Electrides: Hidden Electrons, Earth’s Missing Light Elements, and Greener Chemistry

For nearly a century scientists have puzzled over a striking imbalance: compared with the Sun and some meteorites, Earth is dramatically depleted in light elements such as hydrogen, carbon, nitrogen and sulfur, and in noble gases like helium. A recent hypothesis proposes that many of these elements may be trapped deep in Earth’s solid inner core because iron under extreme pressure can form an exotic electronic state called an electride.

What Are Electrides?

Electrides are solids in which some electrons do not belong to any single atom but occupy discrete pockets in the lattice known as non-nuclear attractors.

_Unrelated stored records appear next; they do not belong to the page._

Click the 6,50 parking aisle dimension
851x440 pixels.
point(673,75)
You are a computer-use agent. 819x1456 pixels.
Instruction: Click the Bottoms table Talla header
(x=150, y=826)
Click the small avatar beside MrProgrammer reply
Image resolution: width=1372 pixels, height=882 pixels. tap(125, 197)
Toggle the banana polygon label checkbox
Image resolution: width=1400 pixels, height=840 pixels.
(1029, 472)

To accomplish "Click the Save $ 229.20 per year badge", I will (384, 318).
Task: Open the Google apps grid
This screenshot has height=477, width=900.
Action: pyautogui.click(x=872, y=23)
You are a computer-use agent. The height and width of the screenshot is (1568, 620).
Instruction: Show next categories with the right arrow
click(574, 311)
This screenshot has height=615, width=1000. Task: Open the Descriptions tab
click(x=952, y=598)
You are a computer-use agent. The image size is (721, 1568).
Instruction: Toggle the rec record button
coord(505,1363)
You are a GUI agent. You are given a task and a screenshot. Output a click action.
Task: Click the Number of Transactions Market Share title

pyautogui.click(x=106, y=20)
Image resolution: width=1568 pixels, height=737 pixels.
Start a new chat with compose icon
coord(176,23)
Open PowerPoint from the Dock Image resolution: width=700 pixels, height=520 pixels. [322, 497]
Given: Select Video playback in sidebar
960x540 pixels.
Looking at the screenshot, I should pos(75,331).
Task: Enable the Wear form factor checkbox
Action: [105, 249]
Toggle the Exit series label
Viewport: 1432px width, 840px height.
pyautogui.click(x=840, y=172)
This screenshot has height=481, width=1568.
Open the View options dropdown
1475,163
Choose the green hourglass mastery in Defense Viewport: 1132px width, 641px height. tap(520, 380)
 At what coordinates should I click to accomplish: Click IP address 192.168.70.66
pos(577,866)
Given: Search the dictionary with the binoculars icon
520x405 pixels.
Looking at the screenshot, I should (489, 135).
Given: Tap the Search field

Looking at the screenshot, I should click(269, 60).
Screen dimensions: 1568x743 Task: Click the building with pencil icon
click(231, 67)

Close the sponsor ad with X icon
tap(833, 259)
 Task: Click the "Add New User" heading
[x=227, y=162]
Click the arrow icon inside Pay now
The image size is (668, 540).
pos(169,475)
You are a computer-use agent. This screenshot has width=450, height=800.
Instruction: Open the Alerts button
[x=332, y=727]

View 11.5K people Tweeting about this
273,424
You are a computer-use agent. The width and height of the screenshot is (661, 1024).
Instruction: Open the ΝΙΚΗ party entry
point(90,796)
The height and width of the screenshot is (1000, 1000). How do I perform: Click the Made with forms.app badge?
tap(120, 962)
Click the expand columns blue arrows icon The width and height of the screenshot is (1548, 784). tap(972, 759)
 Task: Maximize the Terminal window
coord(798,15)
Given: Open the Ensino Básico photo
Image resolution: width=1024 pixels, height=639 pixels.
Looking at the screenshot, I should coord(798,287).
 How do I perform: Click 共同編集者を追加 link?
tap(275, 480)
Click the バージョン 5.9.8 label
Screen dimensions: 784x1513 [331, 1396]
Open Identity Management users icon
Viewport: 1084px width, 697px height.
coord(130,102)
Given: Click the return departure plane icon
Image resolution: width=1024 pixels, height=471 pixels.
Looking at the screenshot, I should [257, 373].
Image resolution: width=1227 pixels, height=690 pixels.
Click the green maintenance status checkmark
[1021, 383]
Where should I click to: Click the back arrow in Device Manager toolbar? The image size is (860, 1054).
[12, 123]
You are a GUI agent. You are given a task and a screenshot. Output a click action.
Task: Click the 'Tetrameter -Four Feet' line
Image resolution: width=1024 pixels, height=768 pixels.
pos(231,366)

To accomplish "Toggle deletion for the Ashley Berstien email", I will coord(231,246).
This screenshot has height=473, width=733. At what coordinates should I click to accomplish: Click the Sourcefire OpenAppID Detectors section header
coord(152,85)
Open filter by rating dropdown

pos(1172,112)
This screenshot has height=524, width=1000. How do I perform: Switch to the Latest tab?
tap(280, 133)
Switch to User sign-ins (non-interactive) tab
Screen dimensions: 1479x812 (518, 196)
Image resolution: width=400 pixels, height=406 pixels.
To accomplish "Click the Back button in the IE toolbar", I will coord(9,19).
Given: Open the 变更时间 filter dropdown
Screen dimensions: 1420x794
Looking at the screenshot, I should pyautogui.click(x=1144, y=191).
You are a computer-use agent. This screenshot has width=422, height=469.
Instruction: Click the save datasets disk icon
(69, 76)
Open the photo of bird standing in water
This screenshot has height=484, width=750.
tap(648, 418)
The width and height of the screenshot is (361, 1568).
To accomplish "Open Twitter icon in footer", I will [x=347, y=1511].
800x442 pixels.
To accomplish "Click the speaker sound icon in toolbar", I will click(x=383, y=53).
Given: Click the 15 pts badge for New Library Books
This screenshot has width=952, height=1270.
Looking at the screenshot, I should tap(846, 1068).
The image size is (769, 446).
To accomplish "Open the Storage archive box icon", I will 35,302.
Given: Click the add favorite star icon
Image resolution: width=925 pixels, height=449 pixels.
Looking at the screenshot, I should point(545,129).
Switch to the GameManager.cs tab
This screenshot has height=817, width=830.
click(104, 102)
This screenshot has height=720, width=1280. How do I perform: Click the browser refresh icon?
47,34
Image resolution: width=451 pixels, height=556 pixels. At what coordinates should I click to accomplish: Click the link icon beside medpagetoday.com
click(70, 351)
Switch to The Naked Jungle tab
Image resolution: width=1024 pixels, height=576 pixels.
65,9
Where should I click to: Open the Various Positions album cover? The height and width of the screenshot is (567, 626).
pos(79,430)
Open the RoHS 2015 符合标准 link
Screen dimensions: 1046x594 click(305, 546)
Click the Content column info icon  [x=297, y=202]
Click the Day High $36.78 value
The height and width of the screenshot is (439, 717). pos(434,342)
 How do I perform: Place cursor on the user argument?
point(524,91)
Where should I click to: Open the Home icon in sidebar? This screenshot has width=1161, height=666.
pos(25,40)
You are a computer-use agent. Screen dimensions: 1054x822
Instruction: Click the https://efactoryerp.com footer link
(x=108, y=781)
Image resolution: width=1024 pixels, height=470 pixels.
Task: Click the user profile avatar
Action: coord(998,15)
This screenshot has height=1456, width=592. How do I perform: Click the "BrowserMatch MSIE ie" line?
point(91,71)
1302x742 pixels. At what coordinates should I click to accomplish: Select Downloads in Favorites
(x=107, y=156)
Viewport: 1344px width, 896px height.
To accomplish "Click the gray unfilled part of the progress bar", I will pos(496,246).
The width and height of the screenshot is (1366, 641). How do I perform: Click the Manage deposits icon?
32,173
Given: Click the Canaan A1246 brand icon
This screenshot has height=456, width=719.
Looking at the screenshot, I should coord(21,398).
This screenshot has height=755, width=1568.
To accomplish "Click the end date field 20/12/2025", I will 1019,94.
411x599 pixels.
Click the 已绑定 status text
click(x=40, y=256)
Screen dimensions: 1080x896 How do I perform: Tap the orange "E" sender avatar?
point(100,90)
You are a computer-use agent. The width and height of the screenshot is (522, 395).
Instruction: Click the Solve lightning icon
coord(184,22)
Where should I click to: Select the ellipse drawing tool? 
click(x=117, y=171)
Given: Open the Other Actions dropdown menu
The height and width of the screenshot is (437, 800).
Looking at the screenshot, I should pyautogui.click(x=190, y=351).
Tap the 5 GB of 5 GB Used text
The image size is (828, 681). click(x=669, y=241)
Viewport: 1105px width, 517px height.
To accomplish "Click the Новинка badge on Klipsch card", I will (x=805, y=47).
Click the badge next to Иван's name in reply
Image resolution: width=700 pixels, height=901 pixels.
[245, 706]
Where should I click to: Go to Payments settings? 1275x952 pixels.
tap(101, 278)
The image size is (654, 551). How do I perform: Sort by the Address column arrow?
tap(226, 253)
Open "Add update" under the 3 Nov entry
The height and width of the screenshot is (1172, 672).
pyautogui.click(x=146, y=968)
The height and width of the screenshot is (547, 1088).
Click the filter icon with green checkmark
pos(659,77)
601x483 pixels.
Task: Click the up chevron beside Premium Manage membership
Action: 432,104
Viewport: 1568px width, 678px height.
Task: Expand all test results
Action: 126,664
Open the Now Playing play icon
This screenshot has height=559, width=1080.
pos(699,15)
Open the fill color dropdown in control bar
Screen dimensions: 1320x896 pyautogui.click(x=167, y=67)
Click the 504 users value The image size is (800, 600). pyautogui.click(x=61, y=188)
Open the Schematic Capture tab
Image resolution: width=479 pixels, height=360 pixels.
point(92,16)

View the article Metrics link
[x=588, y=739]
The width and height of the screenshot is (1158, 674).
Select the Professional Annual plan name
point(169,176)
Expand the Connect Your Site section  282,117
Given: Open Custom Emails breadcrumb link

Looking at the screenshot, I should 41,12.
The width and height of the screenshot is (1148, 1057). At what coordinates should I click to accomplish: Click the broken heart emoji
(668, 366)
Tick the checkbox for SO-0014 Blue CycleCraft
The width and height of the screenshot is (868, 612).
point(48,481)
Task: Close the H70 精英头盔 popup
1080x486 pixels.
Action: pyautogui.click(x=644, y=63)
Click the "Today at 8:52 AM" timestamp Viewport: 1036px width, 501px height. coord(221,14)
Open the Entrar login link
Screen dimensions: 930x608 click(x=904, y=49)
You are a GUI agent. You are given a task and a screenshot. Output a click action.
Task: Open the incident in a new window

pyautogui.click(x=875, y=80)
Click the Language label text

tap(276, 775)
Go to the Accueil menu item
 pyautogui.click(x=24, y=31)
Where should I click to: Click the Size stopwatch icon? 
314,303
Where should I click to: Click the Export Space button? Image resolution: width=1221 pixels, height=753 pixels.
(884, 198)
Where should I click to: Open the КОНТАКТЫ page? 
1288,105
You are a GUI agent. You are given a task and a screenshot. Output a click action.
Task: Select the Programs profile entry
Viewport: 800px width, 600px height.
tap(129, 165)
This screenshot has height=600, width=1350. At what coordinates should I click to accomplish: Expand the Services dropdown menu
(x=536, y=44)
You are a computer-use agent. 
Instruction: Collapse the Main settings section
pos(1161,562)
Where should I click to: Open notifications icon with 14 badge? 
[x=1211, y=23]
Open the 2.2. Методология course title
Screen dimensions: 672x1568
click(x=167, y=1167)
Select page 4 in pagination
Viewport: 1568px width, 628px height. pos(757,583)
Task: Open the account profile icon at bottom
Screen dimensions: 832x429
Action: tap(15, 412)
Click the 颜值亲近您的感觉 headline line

Unlike the delocalized ‘‘sea of electrons’’ in ordinary metals, these trapped electrons are localized in interstitial sites and can act as highly reactive, easily donated electron sources. That unique arrangement gives electrides unusual electrical, chemical and catalytic properties.

Could Electrides Hide Earth’s Light Elements?

Under the enormous pressures of Earth’s inner core (roughly 360 gigapascals, about 3.6 million times atmospheric pressure), simulations suggest iron’s electron structure could reorganize to create non-nuclear attractor sites that stabilize light elements. If hydrogen, carbon, nitrogen and similar atoms are held in these interstitial sites, they could diffuse into the iron and explain why seismic data indicate the inner core is 5–8% less dense than a pure iron core would be. However, that interpretation is still debated: iron’s more tightly bound valence electrons make electride formation less straightforward than in alkali and alkaline-earth metals, and some researchers call the iron-electride idea controversial.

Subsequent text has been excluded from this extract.